Companies haven’t wasted any time in reacting to a series of compliance and disclosure interpretations (C&DI) on the use of non-GAAP financial metrics that the Securities and Exchange Commission issued on May 17.
Law firm Debevoise & Plimpton analyzed 100 earnings releases issued since then by Fortune 500 companies that included presentations of two or more non-GAAP financial measures plus guidance on at least one such measure. Among these earnings releases, 79 contained modified disclosures compared with those made in previous earnings releases.
The usage of non-GAAP metrics, not only in publicly filed financial statements but in other media such as press releases and company websites, has proliferated in recent years. The C&DI’s reflected the SEC’s concern that the way companies are using such metrics may be misleading to investors.
Companies are allowed to use non-GAAP metrics. When they do use one, however, SEC regulations require them to also provide, “with equal or greater prominence,” a presentation of the most directly comparable financial measure calculated in accordance with generally accepted accounting principles. They also must provide a reconciliation between the non-GAAP measure (adjusted EBITDA or free cash flow, for example) and the most comparable GAAP measure (net income or operating cash flow).
“The members of the commission have been focused on this for more than a year,” says Matthew Kaplan, co-head of the capital markets group at Debevoise & Plimpton. “They’re not saying you can’t highlight non-GAAP metrics. They’re saying you can’t give them undue prominence.”
In response to the CD&I’s, companies have taken such steps as reordering the presentation of metrics such that GAAP metrics are presented first, replacing non-GAAP metrics with GAAP metrics, and augmenting or modifying reconciliations between the two types of measures (see chart above, representing the results of the Debevoise & Plimpton analysis).
Since issuing the interpretations in May, the SEC has continued to turn up the heat, sending more than 30 comment letters to companies about their use of non-GAAP metrics. The commission also reportedly conducted a sweep of earnings releases that resulted in letters to many other companies, asking for information on their usage of such metrics.
In addition, on Sept. 8 the SEC charged the former CFO and former chief accounting officer of a real estate investment trust — known when the executives worked there as American Realty Capital Properties and now called VEREIT — with misuse of a non-GAAP measure.

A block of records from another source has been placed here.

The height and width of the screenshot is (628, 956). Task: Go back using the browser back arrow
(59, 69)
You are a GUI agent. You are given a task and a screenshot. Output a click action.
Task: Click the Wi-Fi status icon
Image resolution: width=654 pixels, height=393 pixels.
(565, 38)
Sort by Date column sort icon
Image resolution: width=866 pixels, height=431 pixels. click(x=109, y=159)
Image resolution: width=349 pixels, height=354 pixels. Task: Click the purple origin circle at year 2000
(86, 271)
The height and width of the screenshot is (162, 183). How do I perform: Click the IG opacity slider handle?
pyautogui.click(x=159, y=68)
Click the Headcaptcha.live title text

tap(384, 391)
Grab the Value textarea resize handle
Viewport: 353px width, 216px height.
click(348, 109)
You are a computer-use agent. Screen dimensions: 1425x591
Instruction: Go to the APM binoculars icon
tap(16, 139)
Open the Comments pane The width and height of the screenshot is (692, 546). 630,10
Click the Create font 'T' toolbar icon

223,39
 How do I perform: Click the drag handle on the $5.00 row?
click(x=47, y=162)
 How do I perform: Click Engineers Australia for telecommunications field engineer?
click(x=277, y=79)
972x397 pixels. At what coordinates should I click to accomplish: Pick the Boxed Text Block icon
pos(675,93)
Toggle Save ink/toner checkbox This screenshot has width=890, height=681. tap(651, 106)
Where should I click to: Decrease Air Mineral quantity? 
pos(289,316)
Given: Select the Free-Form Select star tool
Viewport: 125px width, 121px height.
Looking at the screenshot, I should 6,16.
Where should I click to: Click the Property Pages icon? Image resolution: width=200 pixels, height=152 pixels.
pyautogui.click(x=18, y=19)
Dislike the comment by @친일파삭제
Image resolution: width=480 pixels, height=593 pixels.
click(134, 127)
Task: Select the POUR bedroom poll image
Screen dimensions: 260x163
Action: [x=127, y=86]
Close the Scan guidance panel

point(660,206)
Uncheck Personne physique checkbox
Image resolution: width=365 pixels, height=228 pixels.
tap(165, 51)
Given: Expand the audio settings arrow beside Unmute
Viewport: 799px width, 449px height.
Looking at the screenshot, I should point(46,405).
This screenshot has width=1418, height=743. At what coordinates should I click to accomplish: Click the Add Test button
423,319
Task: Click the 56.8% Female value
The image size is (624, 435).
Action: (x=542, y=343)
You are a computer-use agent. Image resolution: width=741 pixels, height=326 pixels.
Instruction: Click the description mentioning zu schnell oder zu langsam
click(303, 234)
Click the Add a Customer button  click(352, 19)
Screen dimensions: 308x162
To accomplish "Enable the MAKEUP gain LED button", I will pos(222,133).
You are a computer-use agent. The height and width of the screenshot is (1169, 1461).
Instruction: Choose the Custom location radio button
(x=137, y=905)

The case is notable because of its extreme rarity. Kaplan says that after a recent client inquiry about the prevalence of enforcement activity related to non-GAAP metrics, he conducted a search and could find only one prior such action. That was a 2009 case against SafeNet, a provider of identity and data-protection solutions, and its former CEO and CFO.
In both cases, the misuse of non-GAAP metrics was “egregious,” according to Kaplan, involving much more than simply the way the metrics were presented.
In the SafeNet action — which also included charges of backdating stock options — the defendants were charged with purposely misclassifying recurring expenses as non-recurring expenses that were backed out of a non-GAAP earnings measure.
In the more recent case, according to the SEC’s civil complaint, the executives manipulated the calculation of “adjusted funds from operations,” a non-GAAP measure the company used when providing earnings guidance, so that it appeared the company had met quarterly estimates when in fact it hadn’t. The executives, former CFO Brian Block and ex-CAO Lisa McAlister, are also facing criminal charges.
But, says Kaplan, companies shouldn’t rest easy in merely falling short of compliance with SEC regulations on presentation of non-GAAP metrics, without any egregiously nefarious intent.
“The proximity of the issuance of the C&DI’s, the announcement of the enforcement action, and the reported sweep of public earnings releases is likely not a coincidence but instead intended to send a message that the SEC is focused on these issues,” says Kaplan. “Whether a number is inflated or the disclosure just fails to comply with SEC guidance, the SEC views either as problematic.”
Indeed. A July blog post by Audit Analytics suggested that if non-GAAP reporting “isn’t topic number one among regulators, it must be close.”